PASSAGE DU TEXTE:
+--

Cu Chi, une ville rebelle souterraine

De nos envoyés spéciaux au Vietnam, Racha A. et Ryad Abada
Les tunnels de Cu Chi, l’une des plus grandes fiertés du peuple vietnamien, constituent une mémorable leçon de l’histoire militaire et de l’urbanisme souterrain.
Construits essentiellement durant la guerre d’Indochine, puis durant la guerre du Vietnam pour faire face aux Américains, ce réseau a, en grande partie, servi de cachette à plus de 16 000 personnes, qui ont dû parfois s’y serrer dans des conditions effroyables.
Situé dans la zone de Củ Chi, à une quarantaine de kilomètres au nord-ouest du centre de Ho Chi Minh-ville, cet immense système de tunnels souterrains a été construit à la fin des années 1940, par des combattants déterminés mais sous-équipés face à des forces françaises puis américaines disposant d’artillerie, de bombardiers et d’armes chimiques.
Durant la guerre d’Indochine, ce système ne faisait que 20 km. C’est durant la guerre du Vietnam contre les Américains que ce système a été agrandi atteignant 250 km.
En effet, la libération du Sud-Vietnam a en grande partie, reposé sur ces infrastructures, lesquelles ont joué un rôle important dans la prise de décision américaine de mettre fin à la guerre. Malgré leurs multiples tentatives militaires pour en venir à bout, les Américains n’ont jamais réussi à déloger les soldats vietnamiens des tunnels de Cu Chi.

+--

EXERCICES PROPOSÉS:
a) Répondez à ces questions sur le texte consacré aux tunnels de Cu Chi :
(i) Combien de personnes le réseau a-t-il abritées ?
(ii) À quelle distance du centre de Ho Chi Minh-ville, et dans quelle direction, se trouve ce système de tunnels ?
(iii) Quelle longueur le réseau atteignait-il pendant la guerre d'Indochine, puis pendant la guerre du Vietnam ?
b) Prolongez le texte sur les tunnels de Cu Chi en reprenant après sa dernière phrase.

DONNÉES FOURNIES:

+--

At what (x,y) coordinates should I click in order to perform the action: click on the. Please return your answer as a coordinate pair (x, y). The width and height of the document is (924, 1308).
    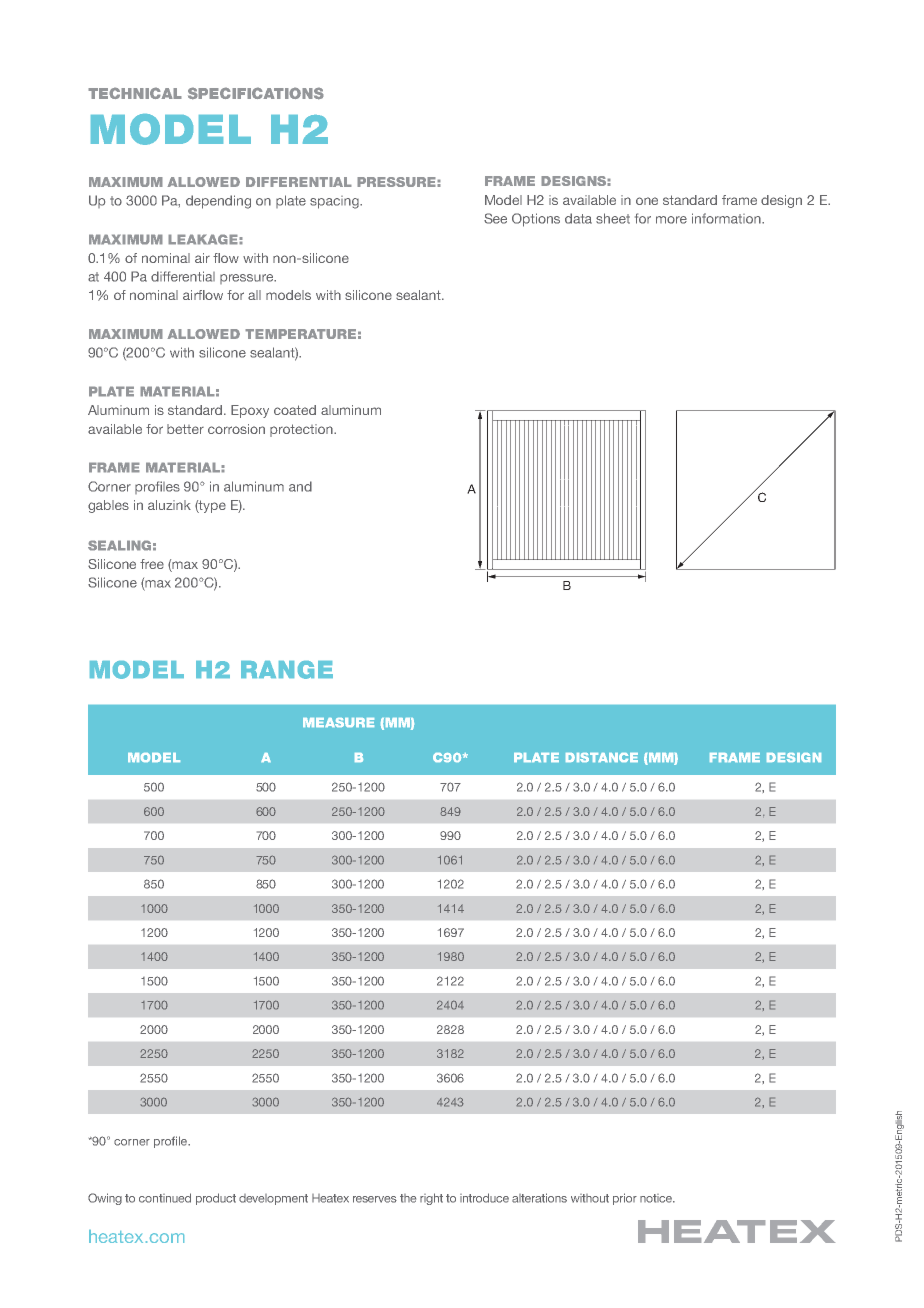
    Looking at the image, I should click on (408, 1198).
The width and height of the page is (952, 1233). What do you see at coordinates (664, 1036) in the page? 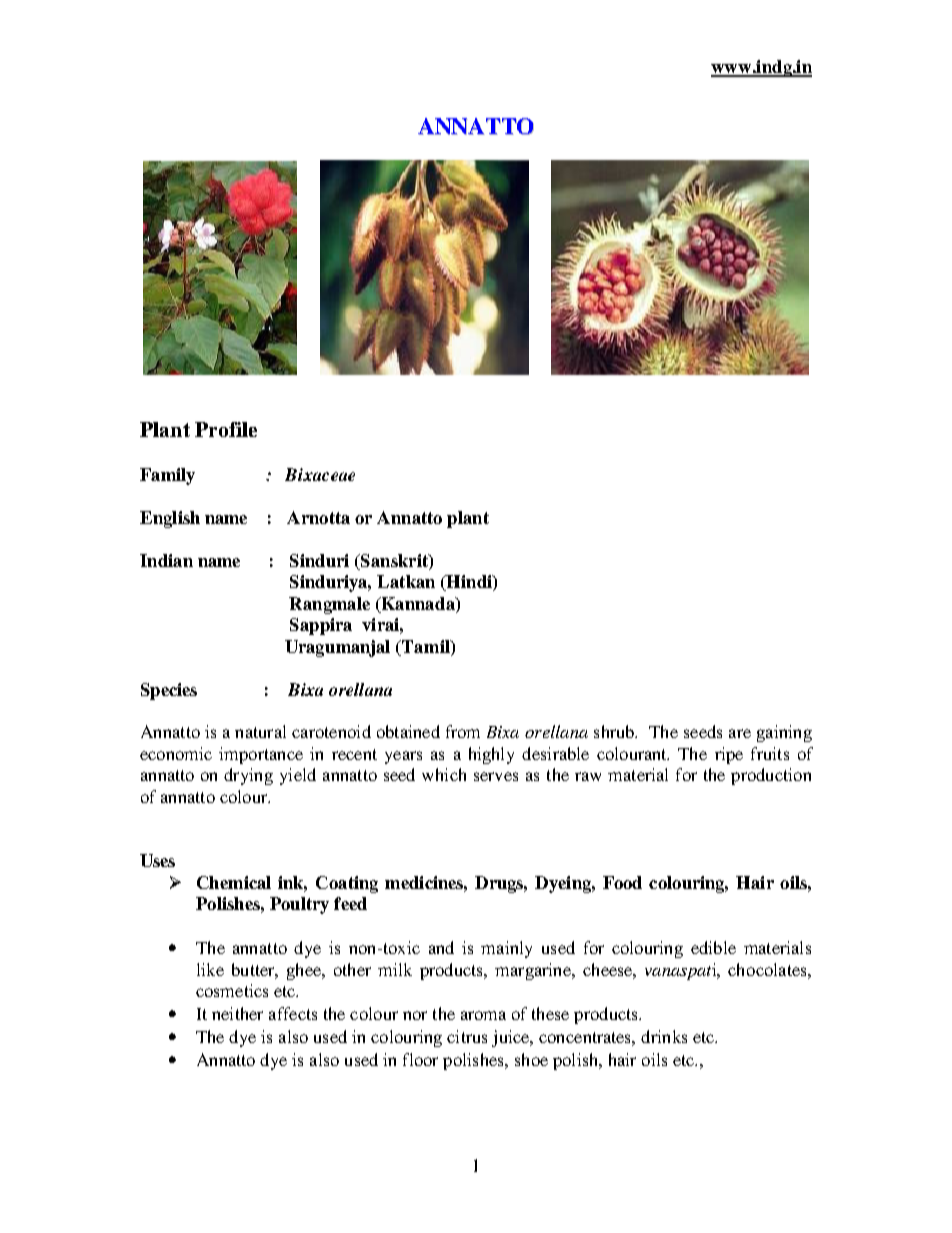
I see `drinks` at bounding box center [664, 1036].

+--

RÉPONSES PAR EXERCICE:
a)
(i) Plus de 16 000 personnes.
(ii) À une quarantaine de kilomètres au nord-ouest.
(iii) 20 km pendant la guerre d'Indochine, puis 250 km pendant la guerre du Vietnam.

b)
Petite virée dans les tunnels de Cu Chi
Les tunnels s’étendent d’Ho Chi Minh-ville à la frontière du Cambodge, sur trois étages. Le réseau inclut d’innombrables trappes donnant sur des zones aménagées pour y vivre : des usines d’armes, des hôpitaux, des centres de commandement et des cuisines. En fait, une ville à part entière. Aujourd’hui, les tunnels restent une attraction touristique majeure qui offre aux visiteurs une expérience unique.
A notre grand bonheur, nous avons pu pénétrer pendant quelques minutes dans ces infrastructures afin de ressentir ce que pouvait être la vie souterraine en ce temps-là.
La distribution fascinante des tunnels et la complexité du système, qui ne font que 70 m de haut sur 50 cm de large environ, nous ont permis de nous glisser dans la peau de ces combattants.
Bien que ces tunnels aient été agrandis pour permettre le passage des touristes, nous avons dû avancer accroupis dans l’obscurité des longs tunnels, sans oublier la chaleur étouffante et la forte concentration d’humidité.
Un avant-goût de ce que pouvaient endurer des centaines de Vietnamiens, qui passaient des jours entiers, 3 à 7 mètres sous terre, avec femmes et enfants.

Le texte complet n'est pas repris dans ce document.